The back of the store's main room had been crushed under what appeared to be a falling freeway ramp. A crushed sedan had taken up permanent residence in the storeroom. The front door remained standing, though empty of plate glass, and looked out onto a stretch of asphalt that was unmarred.
Deciding to follow my instincts, I stepped out through the shattered opening and into what had once been a parking lot. The white stripes that told vehicles where to park were still visible. One had a handicap logo in blue in it.
Wisher followed me out through the front of the building. "I think we're in some sort of cavern."
"There's no caverns in LA," I reminded him. I shined the light up and around the destroyed strip mall and towards the darkness above them. It took a lot of squinting to make out, but we finally saw what it was above us. A large office building loomed at a forty five degree angle overhead and lay propped against the fallen freeway.
We wandered forward towards the section of street that had been preserved by the building shielding it from the blast waves, time, and the elements. Cars had been strewn before it like forgotten children's toys and all were strangely empty of the usual skeletons. Doors hung open and belongings lay on the ground, but it seemed these people had gotten away, at least for a day.
"I don't think these cars have been touched since Judgment Day," I said as I looked from sedan to SUV to motorcycle.
"They should be good salvage, then. Parts. Tires. Batteries. This could be a bigger haul than that genny of Sumner's."
"If we can get some sort of pulley, we can get it out of here."
"Pulley? Since when have you ever used a pulley?" Wisher gave me a skeptical look.
"I did. Once."
"Once. Doing what?"
"Helping Harrison lower the genny down into the hole."
"It's bad enough Sumner's team finds the best shit, but you're helping to carry it for them? And all you did was tug on a rope."
"Yeah, well… I was a big help!" Well, I had been.
Wisher rolled his eyes before coming to a stop. "Hey… what's that?"
The light came to rest on a delivery truck. It had crushed the front end of a compact car, but was otherwise in good shape. The back door remained shut and a large logo could be read on the side: CARNATION.
"A flower truck?"
"Does it look like a flower truck?" Wisher smirked at me.
"I dunno. What's a flower truck look like?" In my defense, I was all of seven when Judgment Day hit.
"Well, they sure as hell don't say 'milk products' on the side. That was also a company that made powdered milk. I had to live off the stuff when I was broke as a bachelor." Wisher jogged forward and tested the latch. "Hey, it's unlocked…"
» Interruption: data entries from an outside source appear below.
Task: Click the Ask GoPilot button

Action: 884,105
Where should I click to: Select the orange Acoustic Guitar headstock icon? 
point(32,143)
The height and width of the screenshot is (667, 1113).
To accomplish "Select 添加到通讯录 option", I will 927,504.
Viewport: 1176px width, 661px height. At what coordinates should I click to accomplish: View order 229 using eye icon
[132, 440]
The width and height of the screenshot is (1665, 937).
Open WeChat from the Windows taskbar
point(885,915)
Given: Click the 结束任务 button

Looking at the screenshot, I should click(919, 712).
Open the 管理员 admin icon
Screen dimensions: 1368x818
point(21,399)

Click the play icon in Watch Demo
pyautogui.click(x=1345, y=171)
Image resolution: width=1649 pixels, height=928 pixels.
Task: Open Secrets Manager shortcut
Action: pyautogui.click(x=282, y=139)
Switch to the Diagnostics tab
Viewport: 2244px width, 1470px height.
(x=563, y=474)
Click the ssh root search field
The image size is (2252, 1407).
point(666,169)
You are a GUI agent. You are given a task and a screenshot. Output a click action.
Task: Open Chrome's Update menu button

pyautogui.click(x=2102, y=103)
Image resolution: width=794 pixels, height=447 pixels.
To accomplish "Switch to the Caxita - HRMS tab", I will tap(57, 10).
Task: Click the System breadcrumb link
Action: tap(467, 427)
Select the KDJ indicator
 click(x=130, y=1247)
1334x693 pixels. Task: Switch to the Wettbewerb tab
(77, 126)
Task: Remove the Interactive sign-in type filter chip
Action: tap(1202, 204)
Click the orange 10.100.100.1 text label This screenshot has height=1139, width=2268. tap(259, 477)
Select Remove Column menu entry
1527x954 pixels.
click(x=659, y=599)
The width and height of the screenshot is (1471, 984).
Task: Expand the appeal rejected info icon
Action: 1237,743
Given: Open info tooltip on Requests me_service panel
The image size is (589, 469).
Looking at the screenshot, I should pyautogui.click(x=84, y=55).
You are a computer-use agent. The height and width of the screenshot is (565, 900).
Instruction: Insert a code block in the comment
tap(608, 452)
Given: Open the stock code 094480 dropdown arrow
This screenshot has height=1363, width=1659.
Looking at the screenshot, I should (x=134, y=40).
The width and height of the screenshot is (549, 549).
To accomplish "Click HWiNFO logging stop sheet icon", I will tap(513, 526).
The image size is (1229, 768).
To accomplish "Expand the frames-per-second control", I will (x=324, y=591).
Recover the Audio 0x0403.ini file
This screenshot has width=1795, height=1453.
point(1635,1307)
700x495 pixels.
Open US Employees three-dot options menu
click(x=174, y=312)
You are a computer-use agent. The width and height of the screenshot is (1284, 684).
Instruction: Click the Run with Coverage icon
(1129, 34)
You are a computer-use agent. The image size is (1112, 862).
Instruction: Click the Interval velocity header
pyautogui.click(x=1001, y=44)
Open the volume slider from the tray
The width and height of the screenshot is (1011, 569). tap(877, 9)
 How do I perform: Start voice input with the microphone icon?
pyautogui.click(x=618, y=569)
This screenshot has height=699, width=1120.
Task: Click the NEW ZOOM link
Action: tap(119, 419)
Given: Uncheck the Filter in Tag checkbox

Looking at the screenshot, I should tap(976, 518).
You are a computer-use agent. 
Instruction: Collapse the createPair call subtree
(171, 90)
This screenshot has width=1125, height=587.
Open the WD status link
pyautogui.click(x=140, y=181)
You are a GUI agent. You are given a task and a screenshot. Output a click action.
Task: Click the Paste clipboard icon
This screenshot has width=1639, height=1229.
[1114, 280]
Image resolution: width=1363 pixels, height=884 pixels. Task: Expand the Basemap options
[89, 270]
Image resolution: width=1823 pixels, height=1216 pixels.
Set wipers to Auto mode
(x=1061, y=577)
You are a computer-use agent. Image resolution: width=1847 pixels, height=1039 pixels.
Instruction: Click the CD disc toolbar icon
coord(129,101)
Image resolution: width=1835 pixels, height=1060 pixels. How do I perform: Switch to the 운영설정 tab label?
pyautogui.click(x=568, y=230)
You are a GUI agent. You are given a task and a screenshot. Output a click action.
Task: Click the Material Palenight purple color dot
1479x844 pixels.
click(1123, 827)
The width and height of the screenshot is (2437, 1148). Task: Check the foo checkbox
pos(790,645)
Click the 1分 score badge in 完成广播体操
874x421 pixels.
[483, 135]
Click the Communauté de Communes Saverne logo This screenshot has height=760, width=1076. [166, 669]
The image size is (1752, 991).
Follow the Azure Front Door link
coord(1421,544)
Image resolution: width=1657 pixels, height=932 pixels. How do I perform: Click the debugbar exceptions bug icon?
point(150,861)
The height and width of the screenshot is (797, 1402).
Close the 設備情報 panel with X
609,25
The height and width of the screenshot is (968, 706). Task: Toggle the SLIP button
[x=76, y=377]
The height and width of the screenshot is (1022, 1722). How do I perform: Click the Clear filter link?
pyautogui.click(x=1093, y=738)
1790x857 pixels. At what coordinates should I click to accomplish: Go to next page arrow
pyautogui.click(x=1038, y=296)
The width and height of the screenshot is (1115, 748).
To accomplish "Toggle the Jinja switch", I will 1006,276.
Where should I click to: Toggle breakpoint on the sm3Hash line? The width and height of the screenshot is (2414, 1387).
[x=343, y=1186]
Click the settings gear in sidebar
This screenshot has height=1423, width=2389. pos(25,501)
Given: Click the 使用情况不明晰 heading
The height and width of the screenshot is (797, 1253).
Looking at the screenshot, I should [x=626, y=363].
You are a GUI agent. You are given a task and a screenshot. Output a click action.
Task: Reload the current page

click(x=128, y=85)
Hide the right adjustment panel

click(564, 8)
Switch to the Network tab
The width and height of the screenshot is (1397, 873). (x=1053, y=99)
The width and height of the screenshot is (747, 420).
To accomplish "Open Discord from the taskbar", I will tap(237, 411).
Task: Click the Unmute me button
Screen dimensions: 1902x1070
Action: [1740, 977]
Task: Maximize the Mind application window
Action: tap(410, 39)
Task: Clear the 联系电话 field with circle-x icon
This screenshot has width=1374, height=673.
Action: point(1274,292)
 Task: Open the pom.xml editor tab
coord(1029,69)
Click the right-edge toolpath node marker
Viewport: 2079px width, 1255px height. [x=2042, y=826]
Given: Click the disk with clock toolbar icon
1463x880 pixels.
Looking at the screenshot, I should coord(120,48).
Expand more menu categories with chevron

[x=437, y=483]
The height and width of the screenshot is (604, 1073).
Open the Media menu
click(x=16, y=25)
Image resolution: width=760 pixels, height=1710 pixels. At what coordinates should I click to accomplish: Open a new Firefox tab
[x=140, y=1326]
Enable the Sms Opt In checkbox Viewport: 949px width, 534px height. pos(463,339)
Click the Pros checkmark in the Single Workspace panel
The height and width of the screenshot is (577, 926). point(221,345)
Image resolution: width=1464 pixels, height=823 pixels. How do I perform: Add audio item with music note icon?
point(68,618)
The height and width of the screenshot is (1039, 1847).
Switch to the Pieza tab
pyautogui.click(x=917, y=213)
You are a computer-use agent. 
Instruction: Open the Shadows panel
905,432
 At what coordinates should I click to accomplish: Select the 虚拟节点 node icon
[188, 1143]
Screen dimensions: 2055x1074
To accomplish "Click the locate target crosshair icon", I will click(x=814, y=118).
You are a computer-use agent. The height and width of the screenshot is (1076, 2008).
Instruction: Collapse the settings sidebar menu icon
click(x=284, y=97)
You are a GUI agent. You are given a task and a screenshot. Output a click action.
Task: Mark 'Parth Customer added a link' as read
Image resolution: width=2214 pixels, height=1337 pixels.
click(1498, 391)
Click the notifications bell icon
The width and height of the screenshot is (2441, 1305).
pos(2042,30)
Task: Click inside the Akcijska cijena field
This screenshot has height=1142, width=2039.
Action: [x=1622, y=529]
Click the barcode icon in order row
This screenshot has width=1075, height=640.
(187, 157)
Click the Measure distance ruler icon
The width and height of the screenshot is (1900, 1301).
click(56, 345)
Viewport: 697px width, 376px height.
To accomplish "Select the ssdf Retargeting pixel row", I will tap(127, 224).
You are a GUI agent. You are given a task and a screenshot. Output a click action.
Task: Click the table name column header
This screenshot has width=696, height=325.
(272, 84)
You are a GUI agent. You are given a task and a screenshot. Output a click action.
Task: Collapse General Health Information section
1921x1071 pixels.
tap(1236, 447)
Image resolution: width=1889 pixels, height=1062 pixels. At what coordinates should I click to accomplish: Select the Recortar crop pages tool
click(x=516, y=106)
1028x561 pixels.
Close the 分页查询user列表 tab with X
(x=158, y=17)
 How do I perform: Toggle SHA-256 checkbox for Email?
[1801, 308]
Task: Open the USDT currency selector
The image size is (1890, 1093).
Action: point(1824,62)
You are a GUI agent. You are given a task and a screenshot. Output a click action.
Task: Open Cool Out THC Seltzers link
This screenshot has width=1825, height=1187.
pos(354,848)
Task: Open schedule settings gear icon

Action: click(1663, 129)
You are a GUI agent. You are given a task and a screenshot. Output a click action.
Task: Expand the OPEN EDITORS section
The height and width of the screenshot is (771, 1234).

The door opened easily, revealing pallet after pallet full of shrink wrapped boxes of powdered milk. It was a long while before either of us could pick our jaws up off the ground.
From the look on his face I am sure that Derek Reese had expected blood. Gore. Mutilation. Twisted and broken limbs. Maybe even a hang nail. It had taken the Reeses hours to descend carefully into the dark and the murk and find a safe way down to where we had ended up. Instead, he found two idiots chugging milk they had made from water in their canteens and grinning like fools.
"Hey, boss," I shouted as they approached – ignoring any regard towards stealth at all, "Guess what we found?"